The committee recommended that the Ministry of Justice and Welsh Government co-commission an academic review into the causes, with findings shared within twelve months. Women’s imprisonment emerged as one of the report’s central concerns. Wales has no women’s prison or Approved Premises, meaning Welsh women sentenced to custody are held in England, often far from home, family and the services they will return to on release.

Still, Wales has historically had a consistently higher female imprisonment rate than England, indicating that these women are held across the border in England.

The committee said short custodial sentences for women were often damaging and ineffective. In 2024, 78% of women sentenced to immediate custody in Wales received sentences of twelve months or less, compared with 66% of men.
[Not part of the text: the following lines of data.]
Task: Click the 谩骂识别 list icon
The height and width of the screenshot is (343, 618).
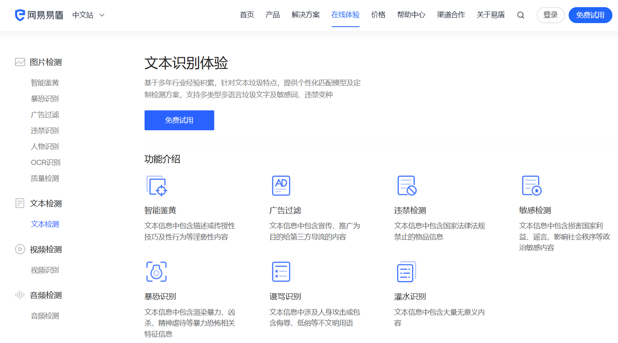Action: 281,271
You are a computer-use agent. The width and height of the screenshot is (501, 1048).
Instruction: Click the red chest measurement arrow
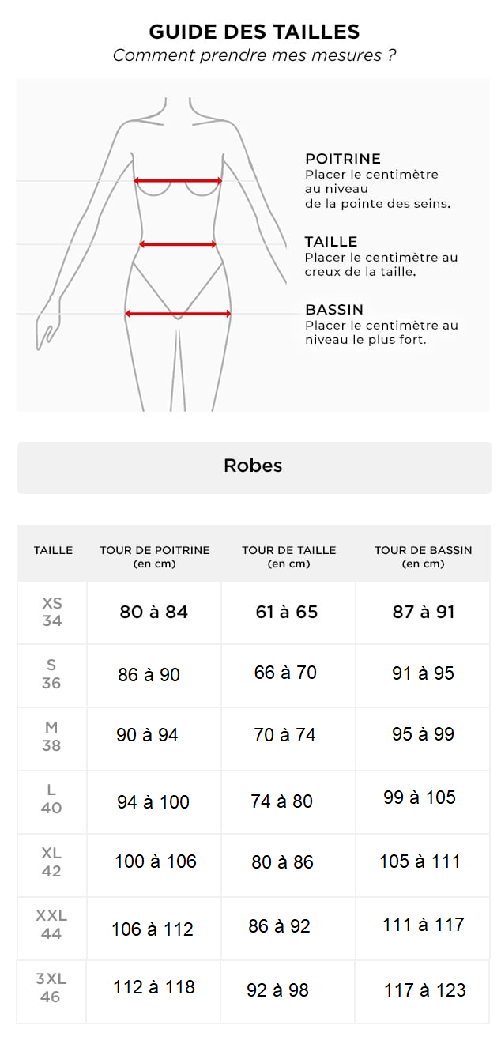coord(178,181)
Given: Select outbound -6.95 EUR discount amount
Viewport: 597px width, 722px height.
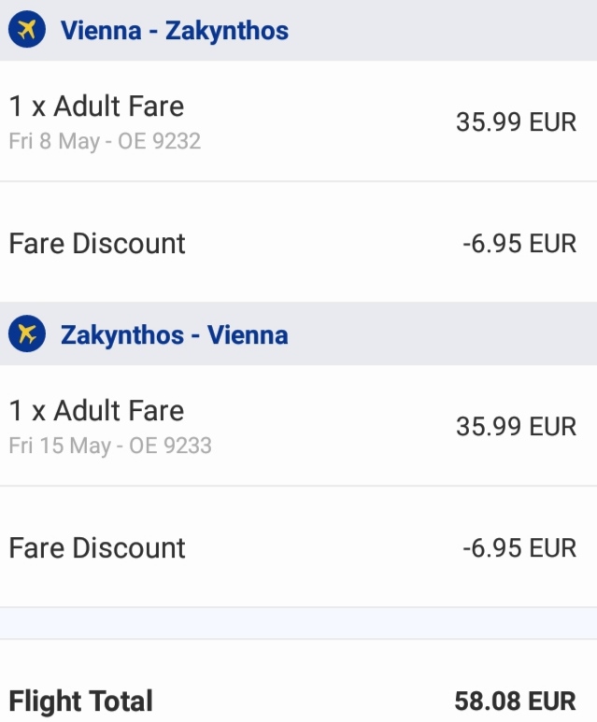Looking at the screenshot, I should pyautogui.click(x=519, y=244).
The report said short sentences were long enough to ‘bring considerable chaos and disruption’ to women and their families, but not long enough to “facilitate effective rehabilitation” or deliver interventions to reduce reoffending.

MPs expressed particular frustration over delays to the Swansea Residential Women’s Centre, which was slated to open in 2024. The centre was intended to provide a community-based alternative for approximately 50 women who would have otherwise received prison sentences of 12 months or less.
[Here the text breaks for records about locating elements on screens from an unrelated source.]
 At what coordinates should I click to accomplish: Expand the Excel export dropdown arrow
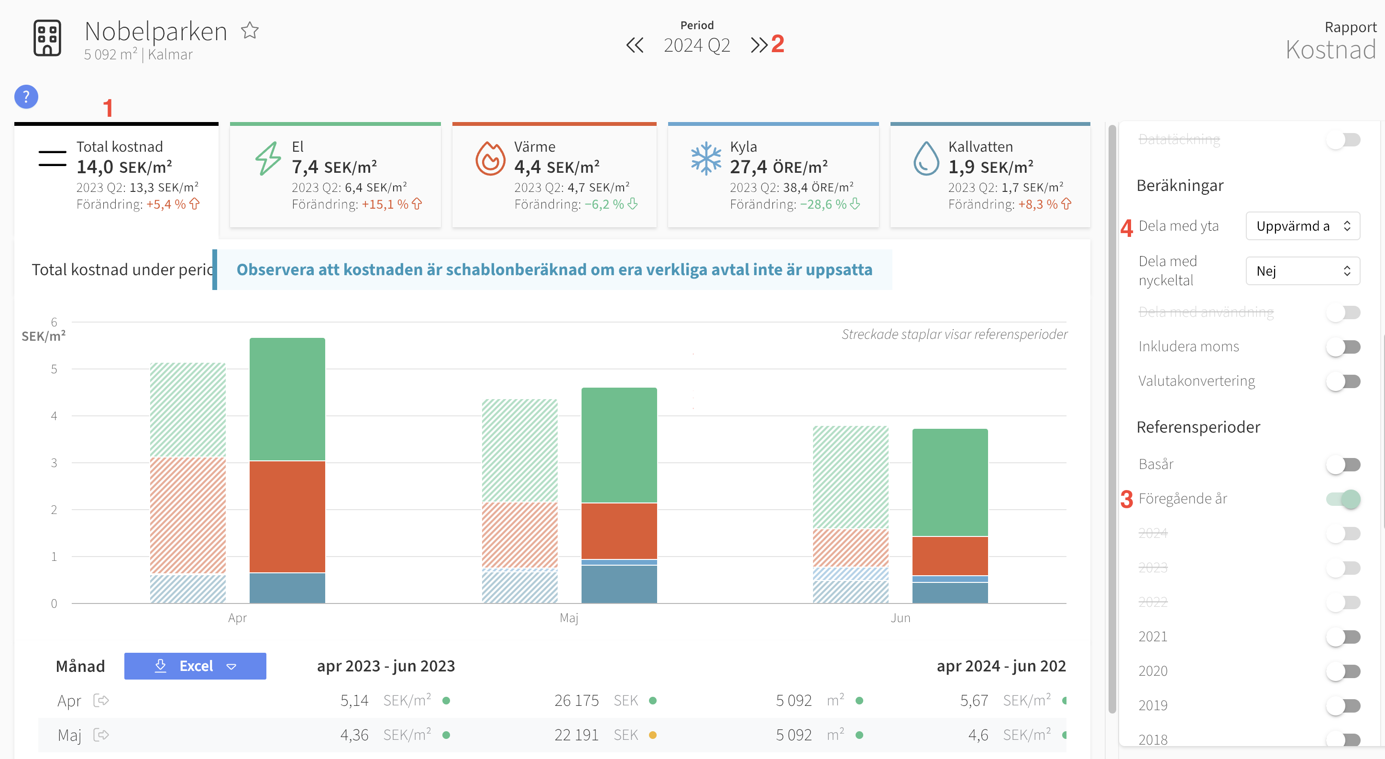232,666
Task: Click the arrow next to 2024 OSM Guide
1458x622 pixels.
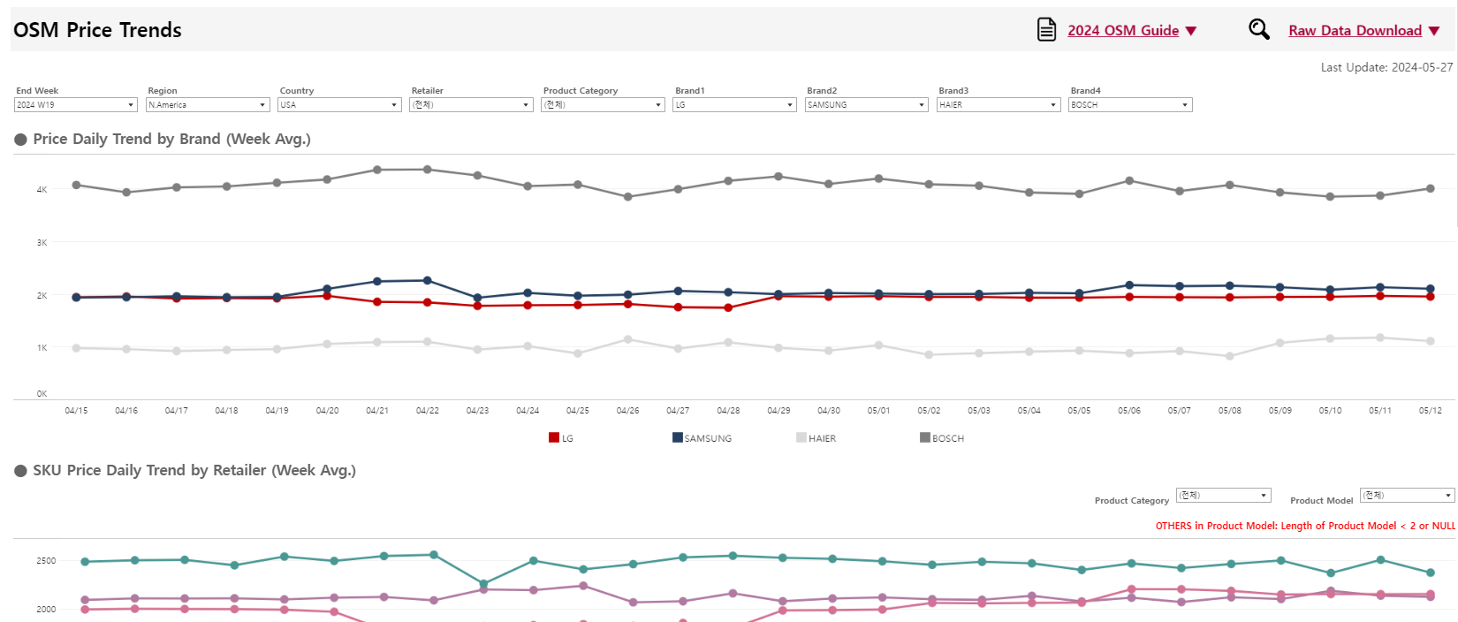Action: click(1191, 31)
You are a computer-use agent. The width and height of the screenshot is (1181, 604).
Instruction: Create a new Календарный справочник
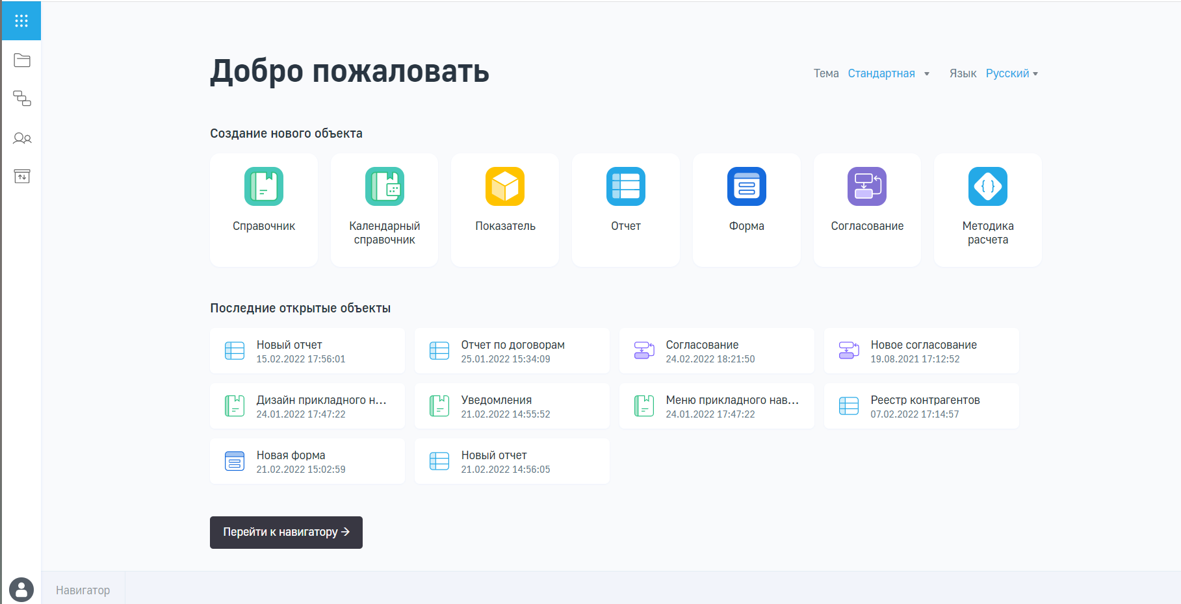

The committee said the previous government reallocated the  £10 million funding and the current government still had not decided whether the project would go ahead at all.

Jones said Welsh women serving custodial sentences were often far from home, family and the support services they would return to after release. ‘That’s why we are urging the Government to confirm its plans for the Swansea Residential Women’s Centre,’ she said.
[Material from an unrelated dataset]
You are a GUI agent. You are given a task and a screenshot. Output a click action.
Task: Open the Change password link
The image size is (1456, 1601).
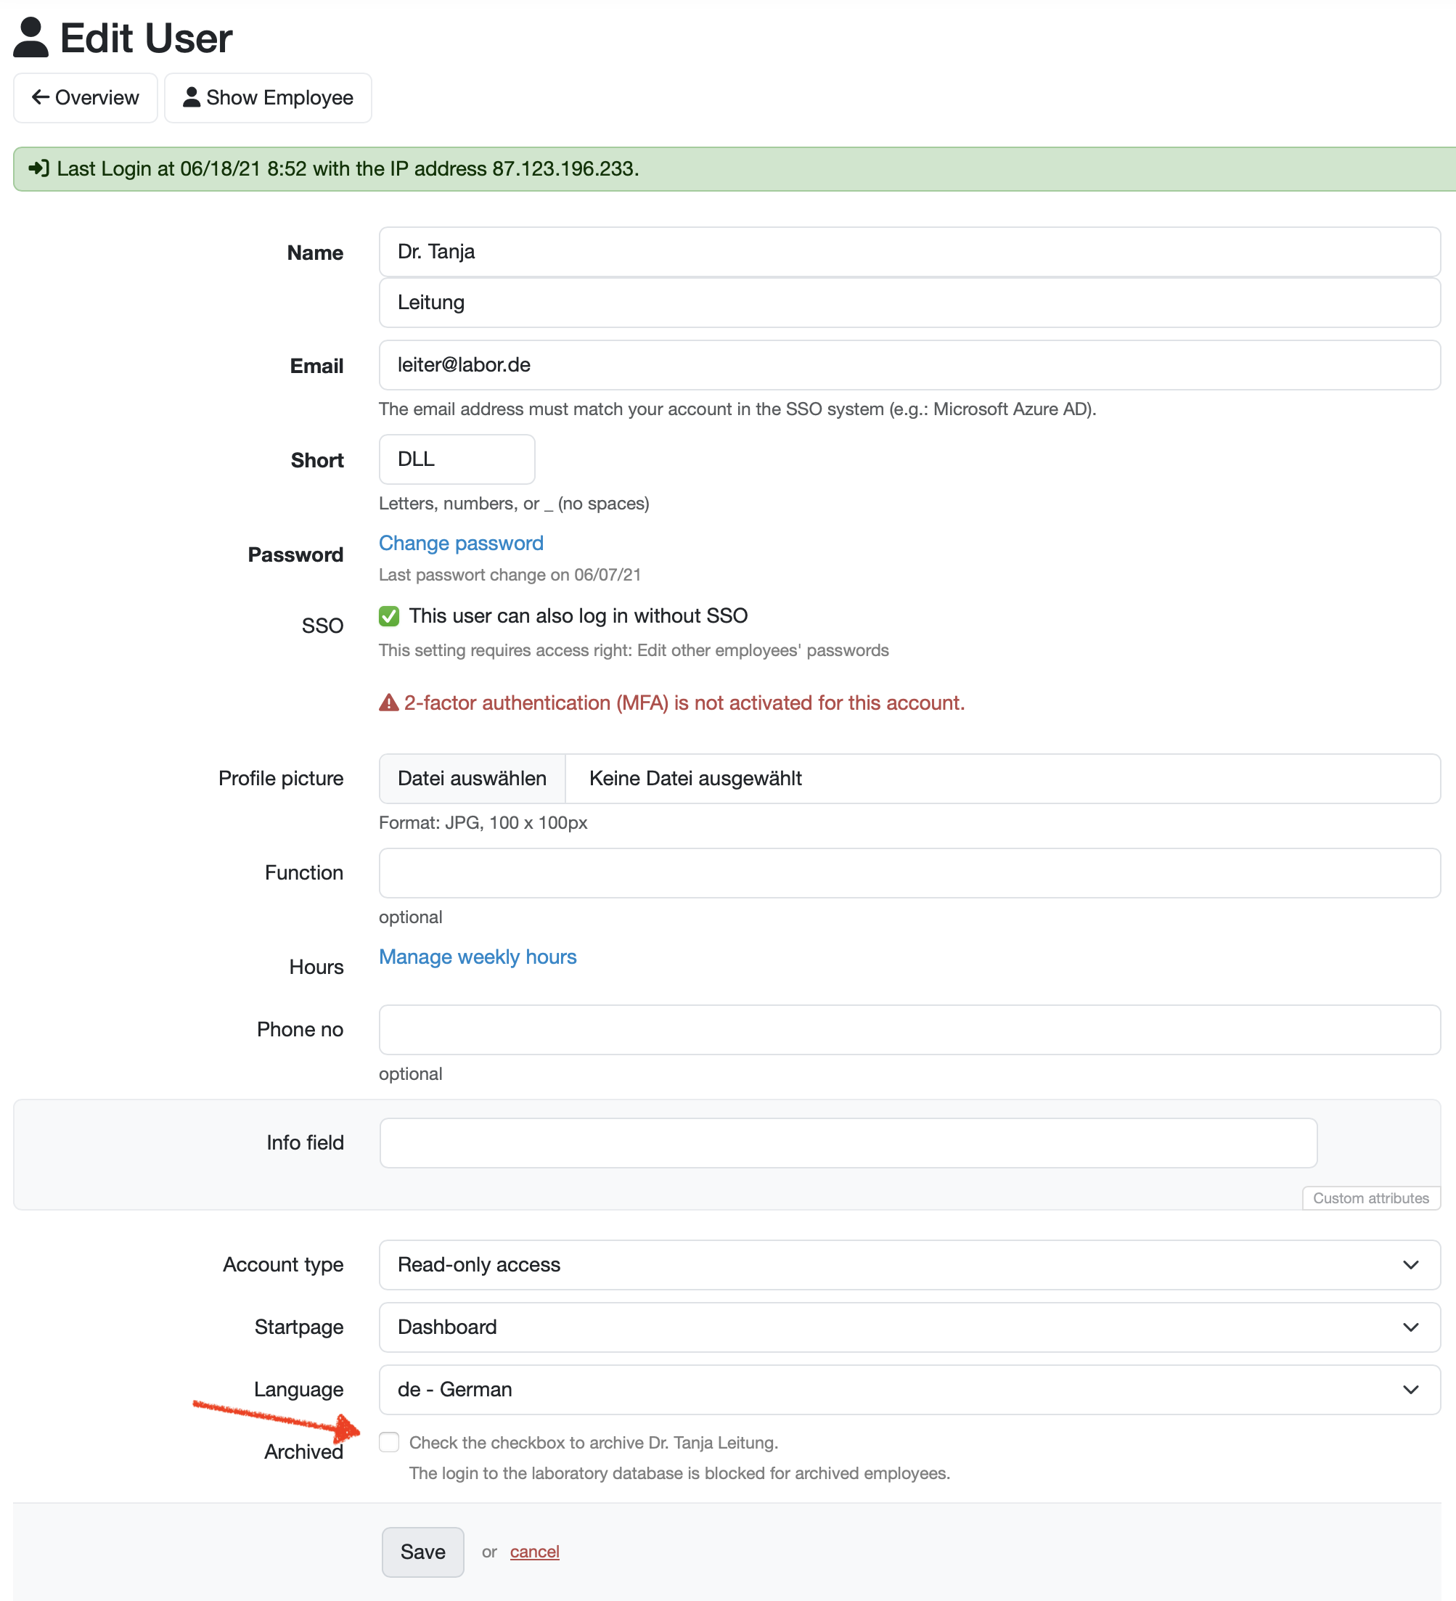pos(461,543)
The committee also raised concern about oversight of Welsh prisons. The report noted that the Independent Monitoring Board at HMP Parc, where seventeen men died in 2024, had been unable to produce its 2023–24 annual report because it had only two board members, despite an expected number of seventeen.

The committee called for a targeted recruitment campaign, with a focus on bilingual Welsh speakers, to ensure Independent Monitoring Boards across Wales are properly resourced.

Probation was another major theme. The committee warned that probation staff in Wales had been “stretched to their limit” and said the service risked being overwhelmed without tangible investment in officers, pay and working conditions.

The Welsh Affairs Committee said the upcoming strategic review of probation should be accompanied by a review of staffing levels, pay and working conditions, so that the Ministry of Justice can meet its ambition to increase the use of community alternatives to custody.

In October, The Justice Gap reported that the probation service in England and Wales remained ‘significantly strained’, with the National Audit Office finding that it had met just 26% of its performance targets in 2024. 

The report further criticised gaps in Wales-specific justice data. Although MPs welcomed the Ministry of Justice’s first annual Welsh Justice Data release in September 2025, they said further disaggregated data is still needed to understand outcomes for Welsh offenders and improve policy.

The committee said the Ministry of Justice should continue working with the Welsh Government and the Wales Governance Centre to publish Wales-specific justice data, and provide annual updates on the remaining datasets requested by stakeholders.

On devolution, MPs said the UK Government should clarify how it intends to meet its manifesto commitment to explore devolving probation and youth justice to Wales, while accepting that the wider prisons system must first stabilise. The committee recommended that the government provide a checklist of the steps and timelines needed before a final decision is made.

Jones said the justice system in Wales needed ‘better data, sustained investment, and policy that is designed with Wales’ devolution settlement in mind and that is tailored to the needs of the people of Wales’.

She added: ‘To deliver on this will require decisive action from the UK Government, as well as close collaboration with the Welsh Government, who are responsible for services that are vital to rehabilitation, including healthcare, education and housing.’